In un continuo gioco di riferimenti al periodo della Grande Depressione (incluso Furore di John Ford, ma si cita anche Gangster Story e Il Mago Di Oz), O Brother Where Art Thou? sfrutta coloristicamente i maestosi paesaggi rurali tendenti al giallo, sottraendosi volentieri al ritmo cadenzato del cinema di fuga. Ogni stazione del viaggio verso casa serve ai Coen per comporre il ritratto di un’America feroce e immiserita, preda di politici voltafaccia, che sembra uscire da una foto ingiallita di quegli anni o da un romanzo sudista. Poi, nel finale, il tocco surreale ‘alla Coen’ si impone con quell’inondazione pilotata dall’uomo (serviva alla nascita delle centrali elettriche) che trascina sott’acqua uomini, cani, oggetti, perfino un banjo, quasi a suggerirci la fine di un’epoca e la nascita dell’America ‘moderna’.
Meno travolgente e folle degli ultimi film della coppia, Fratello Dove Sei? sfodera un andamento picaresco in linea con un morbido-indolente accento sudista sgranato dagli attori (purtroppo totalmente perso nel pur buono doppiaggio italiano).

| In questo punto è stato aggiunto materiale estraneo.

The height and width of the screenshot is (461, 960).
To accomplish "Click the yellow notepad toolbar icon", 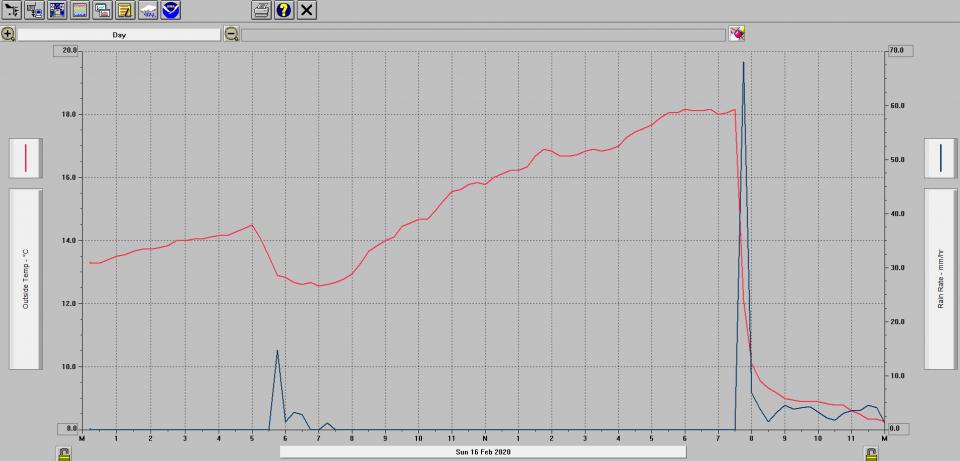I will (x=125, y=10).
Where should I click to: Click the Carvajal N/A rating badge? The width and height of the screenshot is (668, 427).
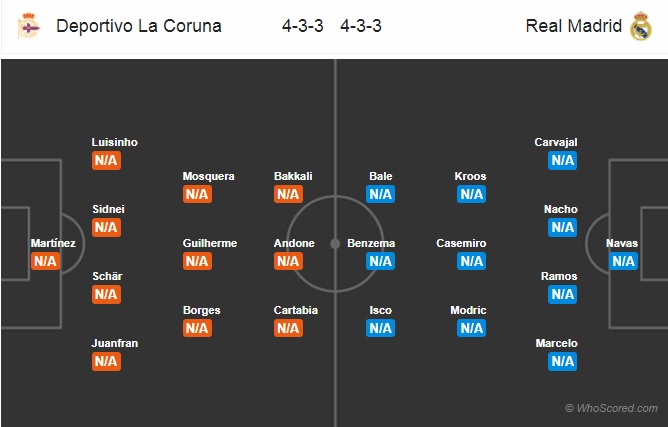562,161
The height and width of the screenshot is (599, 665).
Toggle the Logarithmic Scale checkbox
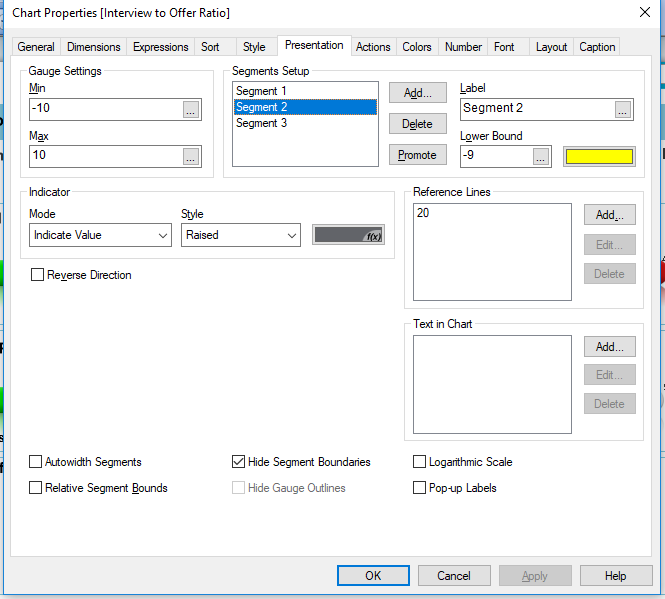[x=421, y=462]
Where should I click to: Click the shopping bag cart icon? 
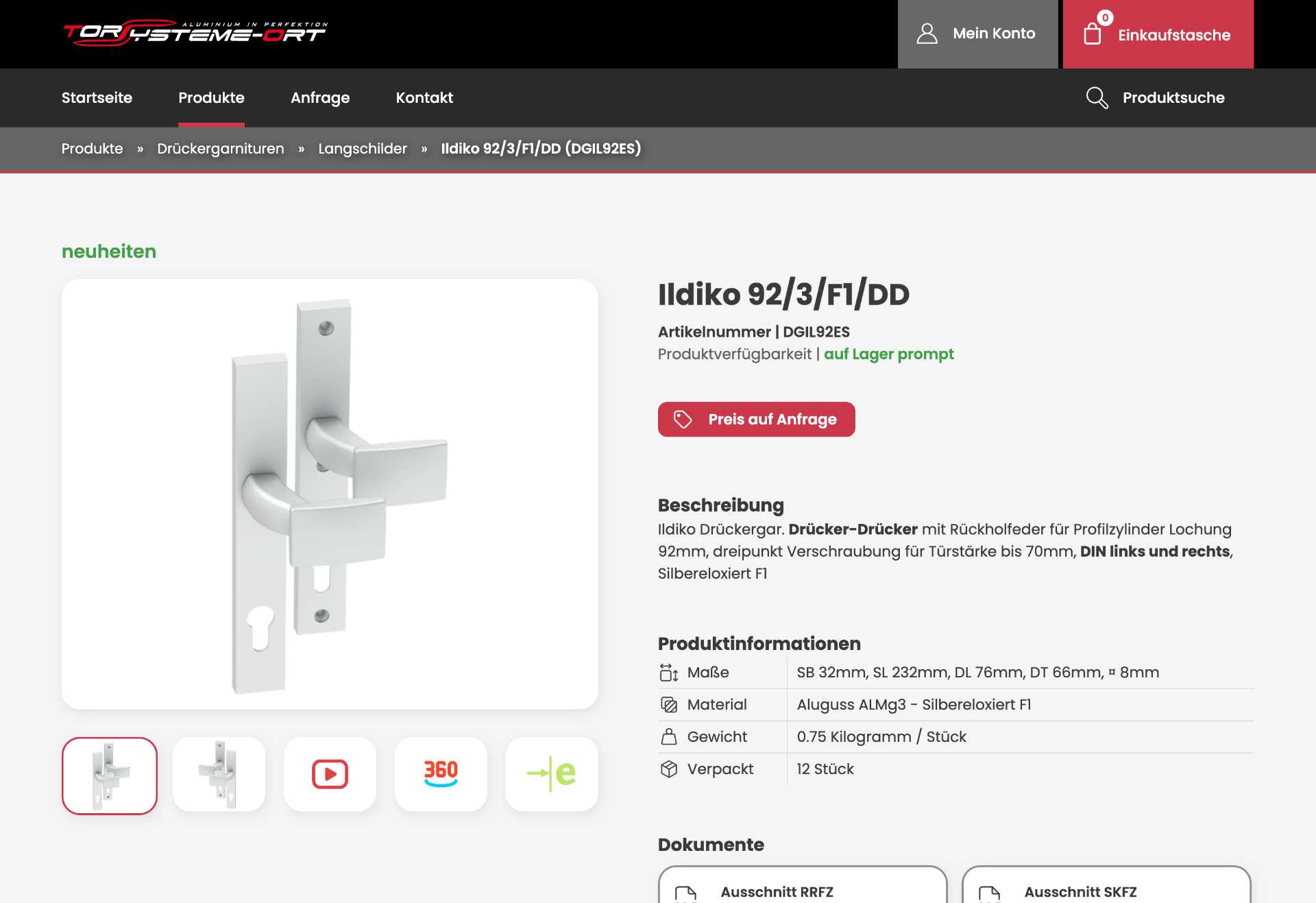pos(1093,34)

Tutti bravi, dalle facce e dai gesti credibili, a partire dai tre protagonisti. Se John Turturro e Tim Blake Nelson incarnano l’incazzato cronico il sempliciotto soave, George Clooney – capello impomatato e baffetti alla Gable – fa del suo Ulisse un eroe maldestro e gentile, un ‘pater familias’ dall’eloquio forbito subito risucchiato dalla sua Penelope nel più matriarcale dei menage familiari.
– Già con Arizona Junior avevano reso omaggio al suono festoso e iterativo del banjo, ma stavolta hanno fatto di più: O Brother Where Art Thou?  (Mercury Records) è un autentico monumento al bluegrass, ovvero il progenitore acustico della country music.

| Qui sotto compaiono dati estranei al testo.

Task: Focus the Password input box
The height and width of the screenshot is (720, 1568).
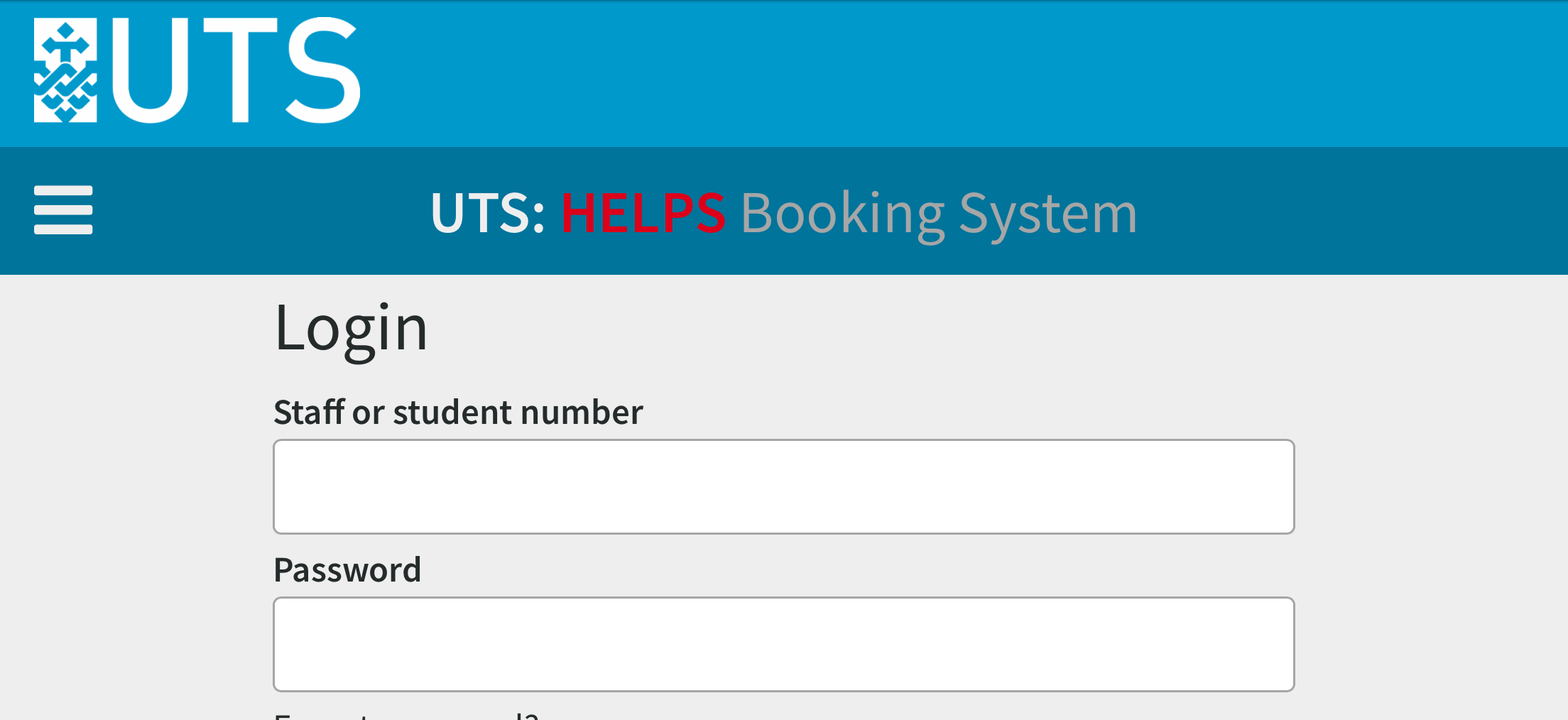Action: point(784,644)
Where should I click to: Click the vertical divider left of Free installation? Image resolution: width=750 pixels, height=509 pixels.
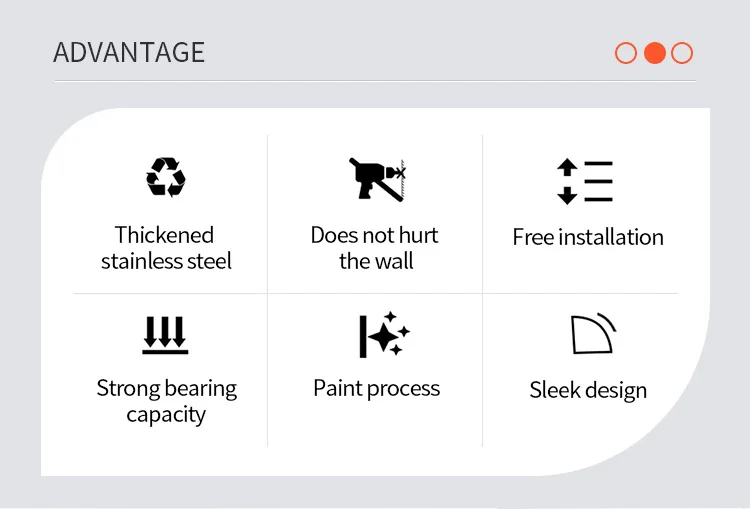pos(483,215)
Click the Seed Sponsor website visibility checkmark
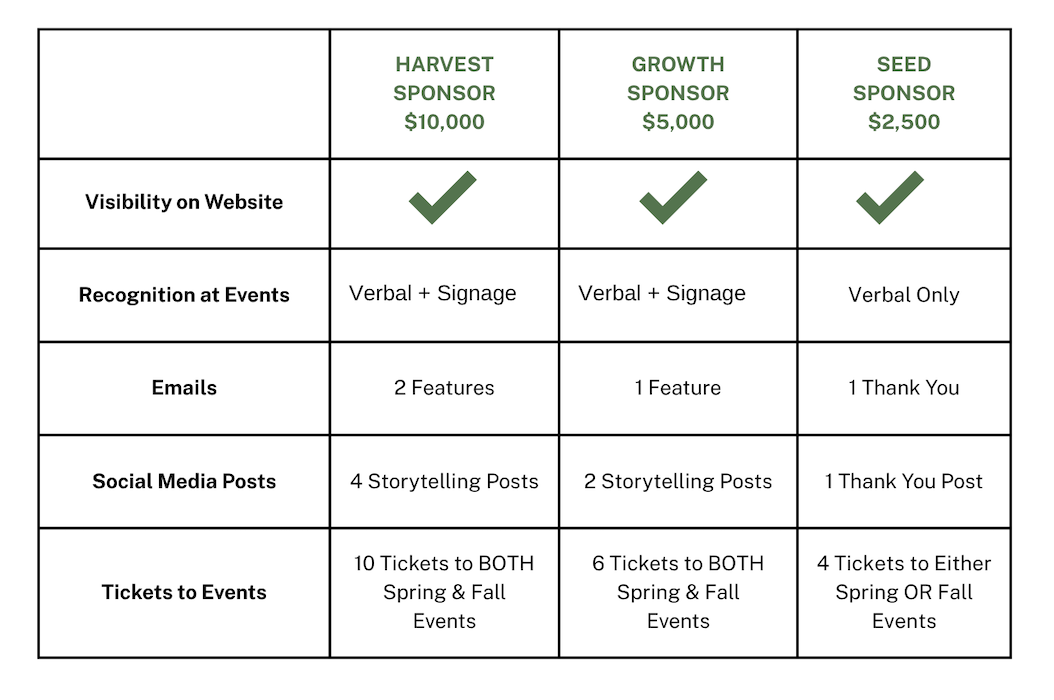The image size is (1054, 700). coord(890,198)
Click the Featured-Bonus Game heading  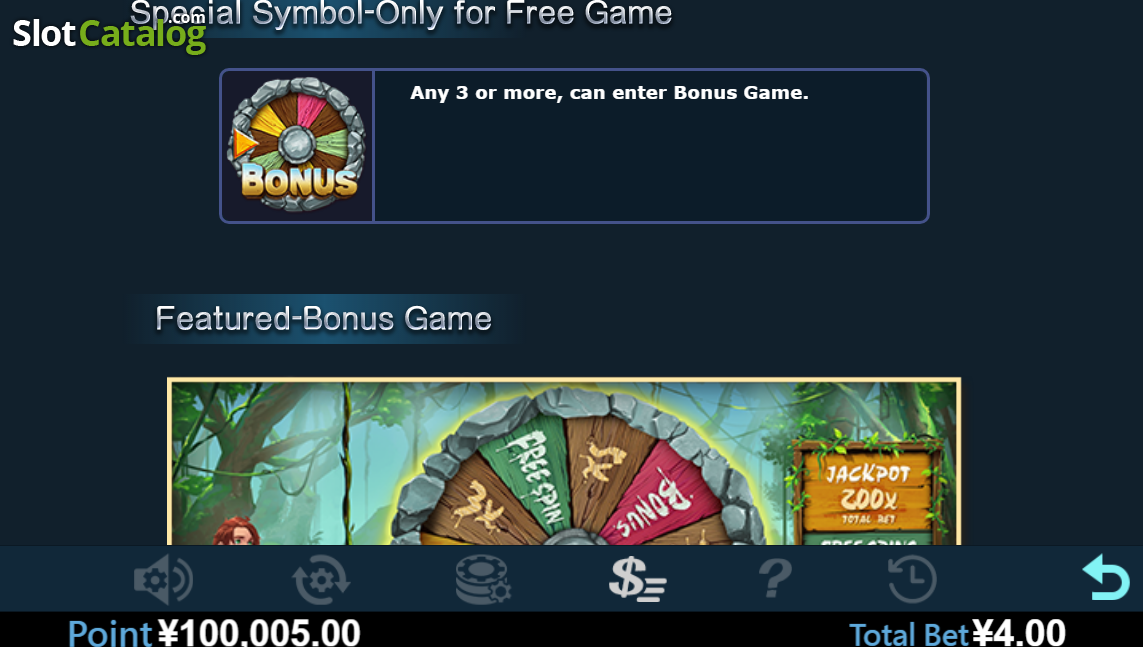(x=324, y=318)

Chissà se passerà per il film dei Coen la rivalutazione politica di una forma musicale ‘all american’ considerata reazionaria o giù di lì da una certa vulgata progressista. I due estrosi fratelli-cineasti non ci stanno, e lo dicono alla loro maniera: ricreando in studio, sotto la guida del cantautore T. Bone Burnett, una manciata di canzoni che sembrano uscire da una registrazione di fine anni Trenta. Un po’ come succedeva in Honky Tonk Man di Clint Eastwood, brani tradizionali e motivi scritti per l’occasione sono stati incisi con scrupolo quasi filologico, per restituire l’aria del tempo.
Naturalmente, con l’eccezione di Tim Blake Nelson, non sono gli attori a cantare: nel brano che fa da motivo conduttore del film, il trascinante Man Of Constant Sorrow, è il mandolinista Dan Tyminski a fare la parte di Clooney, il quale, pure intonato, non s’era sentito all’altezza del cimento. Vale anche per John Turturro, che si esibisce con barbona finta alla ZZ Top nello spassoso yodel (post-sincronizzato da Pat Enright) In The Jailhouse Now.
Sono una ventina i brani messi a punto per la colonna sonora di O Brother Where Art Thou?, e vi figurano classici come Keep On The Sunny Side (rifatta dalle sorelle White) e gospel bianchi come Down To The River To Pray (eseguito da Alison Krauss, con Maura O’Connell e Tim O’Brien nel coro): suonati da un nutrito gruppo di musicisti nel quale compaiono il chitarrista Norman Blake, il violinista John Hartford, il dobroista Jerry Douglas (pure attore nel concerto finale), il cantante Alan O’Bryant, insieme a tanti altri. Insomma la cosiddetta crema di Nashville, incluso l’ottuagenario Ralph Stanley, al quale forse non avevano detto che il suo cupo gospel O Death sarebbe finito in bocca al mortifero capo del Ku-Klux-Klan che sta per impiccare l’amico negro dei tre galeotti in fuga.